(Entries for finding words and elements)

/---

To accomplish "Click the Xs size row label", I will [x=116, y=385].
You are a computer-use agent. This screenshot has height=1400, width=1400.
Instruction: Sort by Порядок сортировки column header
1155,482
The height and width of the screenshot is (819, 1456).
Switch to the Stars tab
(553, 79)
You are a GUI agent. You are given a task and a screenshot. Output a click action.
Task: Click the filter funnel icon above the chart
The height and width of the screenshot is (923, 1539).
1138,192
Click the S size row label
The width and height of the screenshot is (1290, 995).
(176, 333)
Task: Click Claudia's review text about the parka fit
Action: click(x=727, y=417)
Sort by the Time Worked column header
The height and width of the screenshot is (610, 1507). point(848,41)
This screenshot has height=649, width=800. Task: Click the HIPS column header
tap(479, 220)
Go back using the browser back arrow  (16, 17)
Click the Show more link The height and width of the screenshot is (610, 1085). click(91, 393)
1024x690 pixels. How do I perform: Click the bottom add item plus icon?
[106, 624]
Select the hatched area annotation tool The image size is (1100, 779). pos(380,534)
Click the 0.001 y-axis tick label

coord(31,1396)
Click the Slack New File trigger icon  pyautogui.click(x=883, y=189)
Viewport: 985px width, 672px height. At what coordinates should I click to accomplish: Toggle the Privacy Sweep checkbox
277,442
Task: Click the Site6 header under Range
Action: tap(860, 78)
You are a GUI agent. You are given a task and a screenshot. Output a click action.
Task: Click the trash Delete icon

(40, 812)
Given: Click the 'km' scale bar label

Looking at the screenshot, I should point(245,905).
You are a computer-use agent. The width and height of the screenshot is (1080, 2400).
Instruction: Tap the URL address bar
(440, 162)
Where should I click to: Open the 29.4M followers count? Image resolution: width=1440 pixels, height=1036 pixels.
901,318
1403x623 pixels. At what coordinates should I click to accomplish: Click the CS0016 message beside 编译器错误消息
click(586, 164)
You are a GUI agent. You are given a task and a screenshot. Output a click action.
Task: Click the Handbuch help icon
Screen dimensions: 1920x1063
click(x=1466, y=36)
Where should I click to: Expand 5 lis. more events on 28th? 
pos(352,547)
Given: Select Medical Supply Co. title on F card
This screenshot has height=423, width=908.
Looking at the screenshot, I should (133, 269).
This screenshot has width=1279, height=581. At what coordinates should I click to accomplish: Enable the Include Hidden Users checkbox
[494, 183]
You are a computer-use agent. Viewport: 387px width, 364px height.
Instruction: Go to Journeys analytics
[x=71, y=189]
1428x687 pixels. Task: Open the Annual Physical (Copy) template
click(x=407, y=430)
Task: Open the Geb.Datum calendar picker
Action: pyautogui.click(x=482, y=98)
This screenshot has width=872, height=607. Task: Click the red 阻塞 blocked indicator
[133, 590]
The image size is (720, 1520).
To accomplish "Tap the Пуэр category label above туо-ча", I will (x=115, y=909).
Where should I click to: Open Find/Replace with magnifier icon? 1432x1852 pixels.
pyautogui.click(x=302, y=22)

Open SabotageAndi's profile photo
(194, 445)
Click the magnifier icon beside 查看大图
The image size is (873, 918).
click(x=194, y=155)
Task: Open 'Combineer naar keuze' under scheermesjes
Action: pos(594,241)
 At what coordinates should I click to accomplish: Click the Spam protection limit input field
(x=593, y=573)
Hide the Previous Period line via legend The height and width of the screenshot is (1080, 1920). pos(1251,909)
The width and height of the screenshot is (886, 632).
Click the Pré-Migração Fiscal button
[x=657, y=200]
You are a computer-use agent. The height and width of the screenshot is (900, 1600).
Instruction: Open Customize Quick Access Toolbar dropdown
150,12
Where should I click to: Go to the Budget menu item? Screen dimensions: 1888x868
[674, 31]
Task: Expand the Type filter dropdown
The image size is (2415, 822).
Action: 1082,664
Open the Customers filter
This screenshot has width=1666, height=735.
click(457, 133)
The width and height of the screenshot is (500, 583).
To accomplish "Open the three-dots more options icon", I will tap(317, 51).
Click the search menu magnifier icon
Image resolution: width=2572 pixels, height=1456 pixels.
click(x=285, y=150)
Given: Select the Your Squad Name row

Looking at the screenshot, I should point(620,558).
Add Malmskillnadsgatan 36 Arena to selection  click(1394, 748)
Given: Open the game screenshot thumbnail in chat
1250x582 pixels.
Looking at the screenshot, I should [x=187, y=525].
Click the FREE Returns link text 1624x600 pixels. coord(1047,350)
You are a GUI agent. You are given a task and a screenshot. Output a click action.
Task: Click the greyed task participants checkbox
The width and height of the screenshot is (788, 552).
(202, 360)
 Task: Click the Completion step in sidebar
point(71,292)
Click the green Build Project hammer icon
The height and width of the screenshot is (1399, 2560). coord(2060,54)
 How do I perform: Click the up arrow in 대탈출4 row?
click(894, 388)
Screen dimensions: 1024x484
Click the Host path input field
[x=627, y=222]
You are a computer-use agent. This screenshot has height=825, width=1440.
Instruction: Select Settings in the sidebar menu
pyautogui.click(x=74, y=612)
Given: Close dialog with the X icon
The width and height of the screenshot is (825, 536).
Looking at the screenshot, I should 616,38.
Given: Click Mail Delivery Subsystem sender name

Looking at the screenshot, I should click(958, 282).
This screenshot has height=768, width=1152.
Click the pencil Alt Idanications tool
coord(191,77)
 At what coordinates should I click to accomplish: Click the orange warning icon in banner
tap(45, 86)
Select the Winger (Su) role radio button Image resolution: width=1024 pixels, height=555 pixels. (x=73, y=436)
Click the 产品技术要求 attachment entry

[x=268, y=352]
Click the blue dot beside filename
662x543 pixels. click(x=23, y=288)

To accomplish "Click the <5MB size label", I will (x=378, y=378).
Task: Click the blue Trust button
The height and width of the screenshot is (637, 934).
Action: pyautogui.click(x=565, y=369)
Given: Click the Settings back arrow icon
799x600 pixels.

\---

# Work to complete:
Take the entries from the very start through the line containing "Action: tap(860, 78)" and switch "browser back arrow" to "browser back button". Give those lines back with everything else left the same.

# Output for this task:
To accomplish "Click the Xs size row label", I will [x=116, y=385].
You are a computer-use agent. This screenshot has height=1400, width=1400.
Instruction: Sort by Порядок сортировки column header
1155,482
The height and width of the screenshot is (819, 1456).
Switch to the Stars tab
(553, 79)
You are a GUI agent. You are given a task and a screenshot. Output a click action.
Task: Click the filter funnel icon above the chart
The height and width of the screenshot is (923, 1539).
1138,192
Click the S size row label
The width and height of the screenshot is (1290, 995).
(176, 333)
Task: Click Claudia's review text about the parka fit
Action: click(x=727, y=417)
Sort by the Time Worked column header
The height and width of the screenshot is (610, 1507). point(848,41)
This screenshot has height=649, width=800. Task: Click the HIPS column header
tap(479, 220)
Go back using the browser back button  (16, 17)
Click the Show more link The height and width of the screenshot is (610, 1085). click(91, 393)
1024x690 pixels. How do I perform: Click the bottom add item plus icon?
[106, 624]
Select the hatched area annotation tool The image size is (1100, 779). pos(380,534)
Click the 0.001 y-axis tick label

coord(31,1396)
Click the Slack New File trigger icon  pyautogui.click(x=883, y=189)
Viewport: 985px width, 672px height. At what coordinates should I click to accomplish: Toggle the Privacy Sweep checkbox
277,442
Task: Click the Site6 header under Range
Action: tap(860, 78)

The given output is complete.